Dal Cosentino. “Trent’anni di violenze e abusi su moglie e figlie”. Arrestato ad Acquaformosa un 58enne
Trent’anni di abusi e di violenze sulla moglie e sulle figlie. A tutto ciò hanno messo fine i Carabinieri, che ieri, mercoledì 11 dicembre, hanno arrestato un uomo di 58 anni. I fatti sono accaduti ad Acquaformosa, piccolo centro del cosentino che conta meno di mille abitanti. A denunciare la situazione è stata la moglie, stanca delle vessazioni che, in alcuni casi, sono ricadute anche sulle figlie. L’uomo è ora in carcere.
Il comunicato stampa dei Carabinieri
L’azione di contrasto dei Carabinieri a ogni forma di violenza sulle donne e in ambito familiare è costante e prosegue quotidianamente. Lo dimostra un altro arresto di un marito e padre violento 58enne, operato ieri dalla Compagnia di Castrovillari ad Acquaformosa, piccolo centro del cosentino con meno di 1000 abitanti.
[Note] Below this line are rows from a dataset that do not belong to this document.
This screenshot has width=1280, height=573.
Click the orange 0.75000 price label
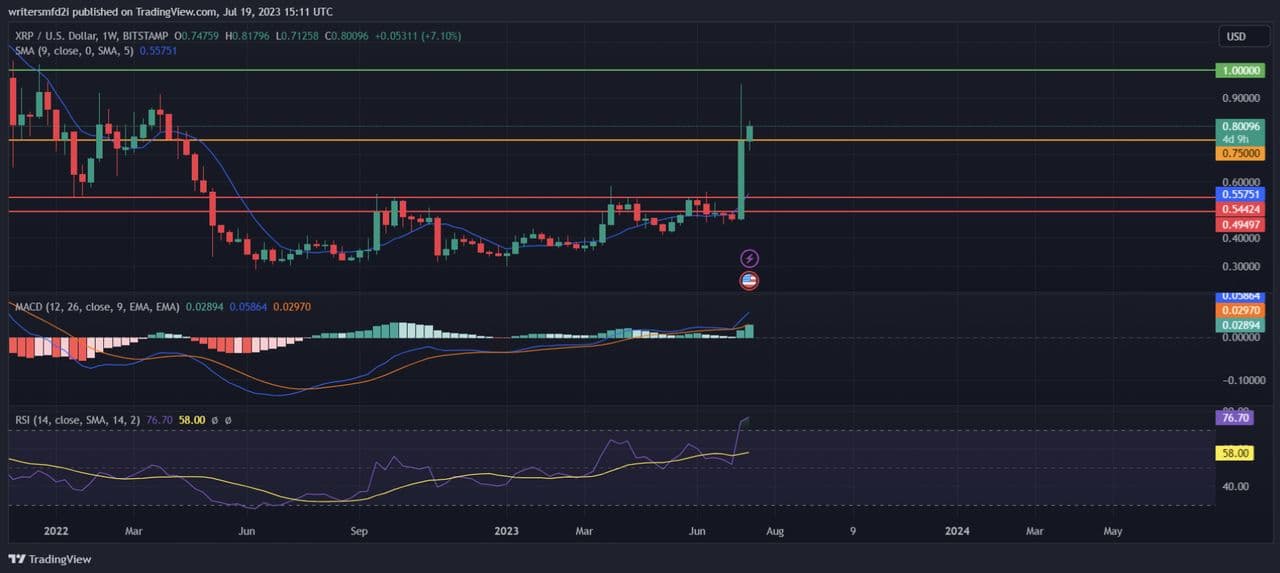(x=1240, y=154)
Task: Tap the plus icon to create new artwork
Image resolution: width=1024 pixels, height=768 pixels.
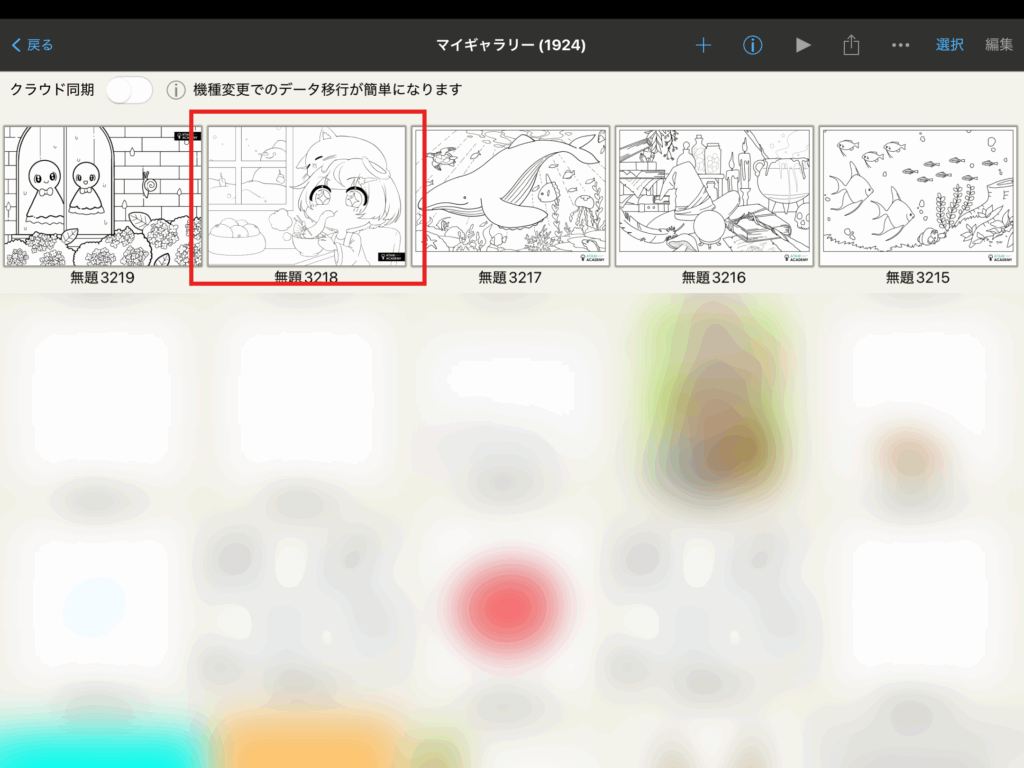Action: tap(703, 45)
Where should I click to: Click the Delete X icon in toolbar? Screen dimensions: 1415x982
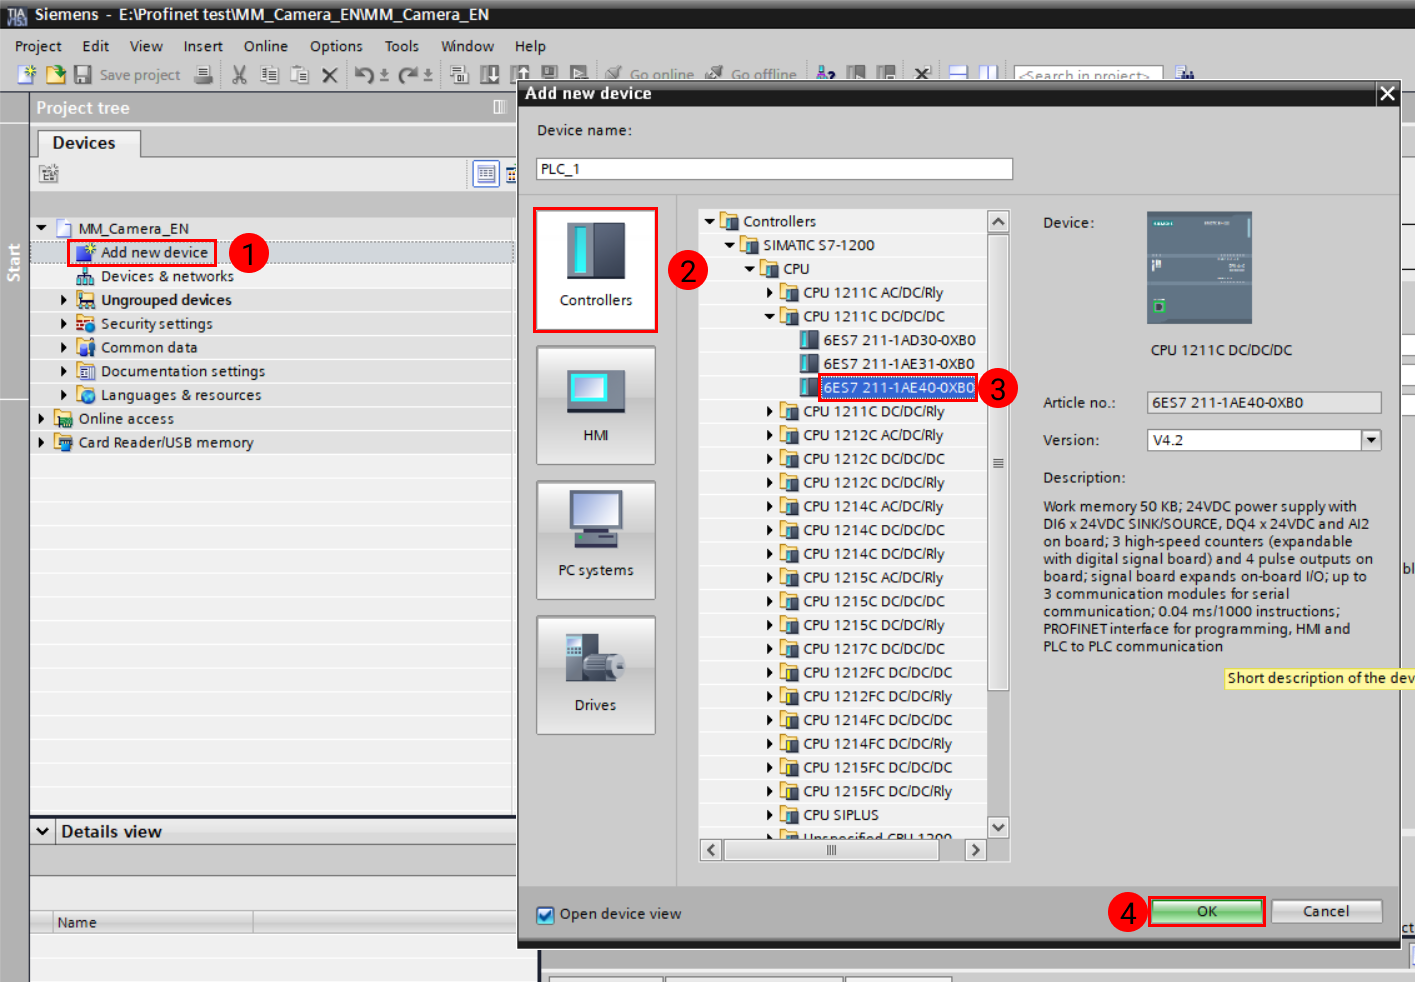click(x=329, y=75)
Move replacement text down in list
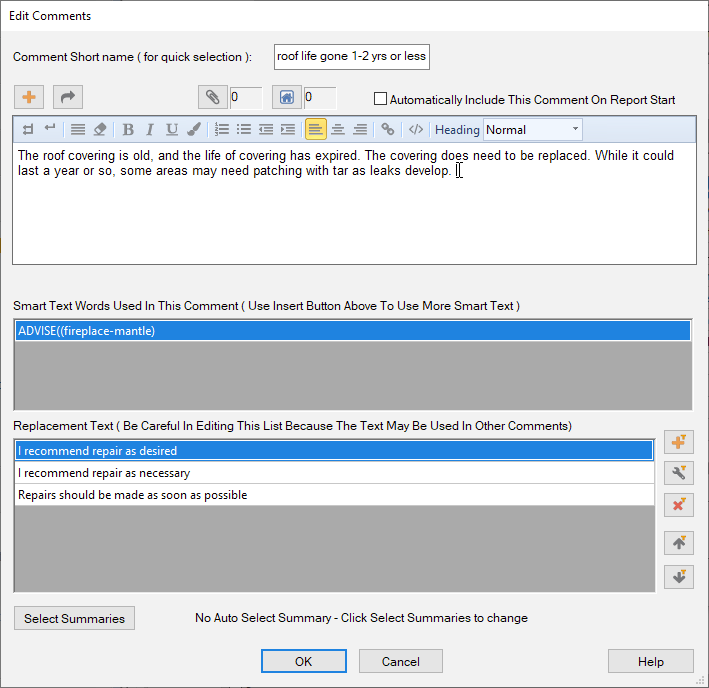Screen dimensions: 709x688 click(679, 577)
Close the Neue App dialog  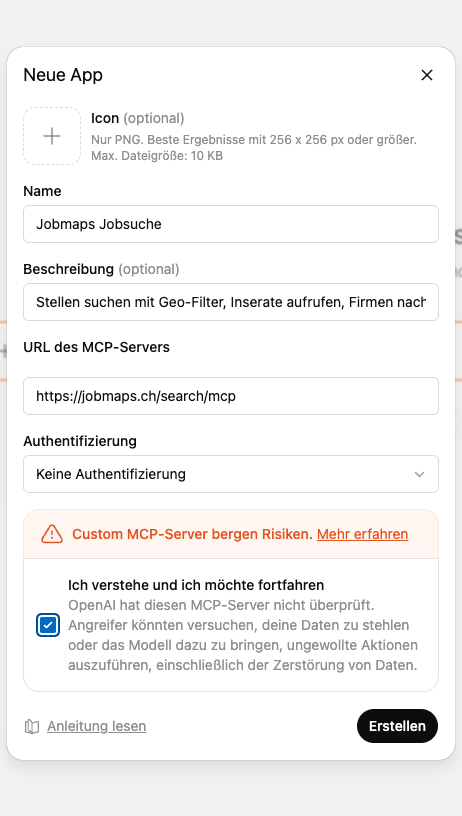427,75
Dopo la denuncia della moglie e le accurate indagini dei militari, si è potuta ricostruire una storia di oltre 30 anni di continui maltrattamenti in famiglia, lunga quanto l’intero rapporto coniugale: costanti violenze fisiche e psicologiche, prevaricazioni di ogni tipo, anche nei confronti delle figlie, all’epoca dei fatti minorenni.
Addirittura in alcune circostanze l’uomo avrebbe preteso di avere rapporti sessuali con la donna che, intimorita dalle conseguenze di un suo rifiuto, era costretta a sottostare alle richieste sessuali del marito.
Alle povere vittime è stata offerta la possibilità di rivolgersi ai numerosi centri antiviolenza presenti sul territorio.
Mentre l’uomo, in considerazione degli elementi raccolti, in virtù dell’attuale fase di svolgimento delle indagini preliminari e con il coordinamento della Procura della Repubblica di Castrovillari, è stato arrestato in applicazione di ordinanza di misura cautelare in carcere emessa dal Tribunale di Castrovillari per il reato di maltrattamenti in famiglia.
Al riguardo si comunica, nel rispetto dei diritti dell’indagato, che è da ritenersi presunto innocente in considerazione dell’attuale fase del procedimento fino ad un definitivo accertamento di colpevolezza con sentenza irrevocabile, al fine di garantire il diritto di cronaca costituzionalmente garantito.